Dual-rated Heavy Duty Engine Oils (ie, having diesel rating and gasoline rating) such as API CJ-4/SM allow up to 1200 ppm of phosphorus. The latest diesel oils now have to meet API CK-4, which also has a 1200 ppm limit on phosphorus. However, oils that meet both API CK-4 and API SN are limited to 800 ppm of phosphorus. Because Ford has found that they've had wear issues with insufficient phosphorus, they've introduced specification Ford WSS-M2C171-F1, which requires the oil to contain 1000-1200 ppm of phosphorus.
Regarding Delo vs Rotella, 10W-30 Delo XLE CK-4/SN , the spec sheet shows that it contains 760 ppm of phosphorus, while 10W-30 Delo XLE CJ-4 contains 1100 pm. Shell doesn't list the phosphorus content of its products but Rotella T4 10W-30 meets both CK-4 and Ford WSS-M2C171-F1 but is not rated for API SN.

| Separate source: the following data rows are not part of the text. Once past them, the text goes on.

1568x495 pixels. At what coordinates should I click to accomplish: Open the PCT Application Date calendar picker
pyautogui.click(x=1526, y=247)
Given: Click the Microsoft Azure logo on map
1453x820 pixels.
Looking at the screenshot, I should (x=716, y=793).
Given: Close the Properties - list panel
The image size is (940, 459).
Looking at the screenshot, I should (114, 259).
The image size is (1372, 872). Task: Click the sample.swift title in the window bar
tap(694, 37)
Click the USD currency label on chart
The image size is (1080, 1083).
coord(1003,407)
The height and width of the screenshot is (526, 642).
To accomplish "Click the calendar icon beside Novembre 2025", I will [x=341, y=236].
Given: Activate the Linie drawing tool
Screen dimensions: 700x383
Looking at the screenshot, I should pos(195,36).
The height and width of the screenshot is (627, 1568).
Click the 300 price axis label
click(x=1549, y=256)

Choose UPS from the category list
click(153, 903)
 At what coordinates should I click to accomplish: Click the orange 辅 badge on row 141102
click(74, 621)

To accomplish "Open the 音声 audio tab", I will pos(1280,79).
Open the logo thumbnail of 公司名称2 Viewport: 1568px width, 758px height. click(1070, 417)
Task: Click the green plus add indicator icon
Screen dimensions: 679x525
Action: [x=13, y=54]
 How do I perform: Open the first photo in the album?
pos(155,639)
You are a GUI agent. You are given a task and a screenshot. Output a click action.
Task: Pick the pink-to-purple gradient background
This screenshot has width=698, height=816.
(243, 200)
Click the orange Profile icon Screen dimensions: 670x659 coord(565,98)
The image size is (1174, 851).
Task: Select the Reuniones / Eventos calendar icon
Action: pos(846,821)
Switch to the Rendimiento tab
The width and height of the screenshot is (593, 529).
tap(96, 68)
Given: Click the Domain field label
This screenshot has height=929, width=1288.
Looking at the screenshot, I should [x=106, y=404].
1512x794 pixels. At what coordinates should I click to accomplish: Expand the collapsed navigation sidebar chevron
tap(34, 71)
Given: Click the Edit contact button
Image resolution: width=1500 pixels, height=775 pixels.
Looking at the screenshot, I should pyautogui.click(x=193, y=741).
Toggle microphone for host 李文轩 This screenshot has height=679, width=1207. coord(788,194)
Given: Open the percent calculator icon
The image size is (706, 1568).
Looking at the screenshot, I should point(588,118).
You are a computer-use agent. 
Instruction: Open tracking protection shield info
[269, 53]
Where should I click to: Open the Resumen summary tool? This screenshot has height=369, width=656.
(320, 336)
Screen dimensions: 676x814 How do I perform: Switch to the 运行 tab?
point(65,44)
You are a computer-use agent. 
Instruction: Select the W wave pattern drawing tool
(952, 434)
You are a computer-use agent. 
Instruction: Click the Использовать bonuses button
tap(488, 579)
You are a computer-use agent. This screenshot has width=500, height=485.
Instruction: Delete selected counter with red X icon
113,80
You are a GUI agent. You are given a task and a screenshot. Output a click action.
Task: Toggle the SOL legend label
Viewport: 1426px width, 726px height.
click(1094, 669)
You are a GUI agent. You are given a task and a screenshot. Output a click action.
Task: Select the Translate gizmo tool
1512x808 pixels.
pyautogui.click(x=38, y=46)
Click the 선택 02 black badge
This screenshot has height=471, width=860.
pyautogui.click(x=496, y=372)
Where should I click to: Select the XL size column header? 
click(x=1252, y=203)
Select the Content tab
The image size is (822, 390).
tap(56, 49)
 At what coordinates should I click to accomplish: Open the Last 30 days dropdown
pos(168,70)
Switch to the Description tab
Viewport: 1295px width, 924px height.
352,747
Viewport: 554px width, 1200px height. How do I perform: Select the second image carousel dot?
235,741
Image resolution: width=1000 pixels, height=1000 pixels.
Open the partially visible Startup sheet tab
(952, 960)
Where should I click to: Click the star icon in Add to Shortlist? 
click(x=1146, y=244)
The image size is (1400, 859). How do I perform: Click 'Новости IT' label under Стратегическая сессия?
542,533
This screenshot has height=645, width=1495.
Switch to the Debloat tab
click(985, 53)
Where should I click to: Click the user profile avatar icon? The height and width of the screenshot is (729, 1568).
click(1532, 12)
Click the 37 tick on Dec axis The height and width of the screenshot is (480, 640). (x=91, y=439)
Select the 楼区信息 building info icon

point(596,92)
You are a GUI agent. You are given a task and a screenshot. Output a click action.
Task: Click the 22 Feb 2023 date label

I'm using Rotella T 10W-30 CJ-4/SM in my slant six and will be switching Petro Canada Duron SHP 10W-30 after I run out. Duron SHP is rated CK-4/SN but also meets Ford WSS-M2C171-F1. It's better to get an oil formulated by the manufacturer with the right additive package than mixing your own.
HDEOs already have plenty of ZDDP in them. Do not add more ZDDP because phosphorus levels levels greater that 1400 ppm cause more wear and can lead to camshaft spalling. See Engine Oil Myths - GM TechLink.
If you are taking the time to do some research on Motor Oils, take some more time and go to "Bob is the Oil Guy" read Oil 101. Find the discussion of Rockwell Hardness Tests performed on SBC camshafts that the lobes had worn off prematurely.
20w50 Oil was never run in engines that had to run Catalytic Convertors. Therefore 20w50 has higher Zinc and phosphates. Any 20w50. If you elect to run 20w50 remember to warm up engine to allow oil to warm up and flow. Running a 0w30 or 5w30 oil allows oil to reach every point that requires oil, to receive oil sooner, upon start up. Make sure you run an oil that has adequate Zinc & phosphates. The BEST way is to run an oil that has higher Z. & Ph. There are several to pick from. DO NOT extend oil change intervals. Stick to 2500-3000 miles. KEEP Your receipts and record oil change intervals and follow instructions from Oil Manufacturers. Do NOT cheap out on this matter. That WILL cost you $$$.
Today's Price for the LOWEST $ SBC Cam Kit at Summit Racing is $76.99, U.S. Oldsmobile= $139.29 U.S. Plus gaskets, OIL CHANGE, coolant and shipping. Flat rate for R&R SBC camshaft used to be about 4hrs. Do the math. A few more bucks for the CORRECT Oil and filter will go a long way towards the cost of a cam change. Not even discussing where the metals filings from the failed camshaft went. My Oldsmobile HAS failed a cam, now idles at 5 psi and Oil Pressure peaks about 25-30 psi.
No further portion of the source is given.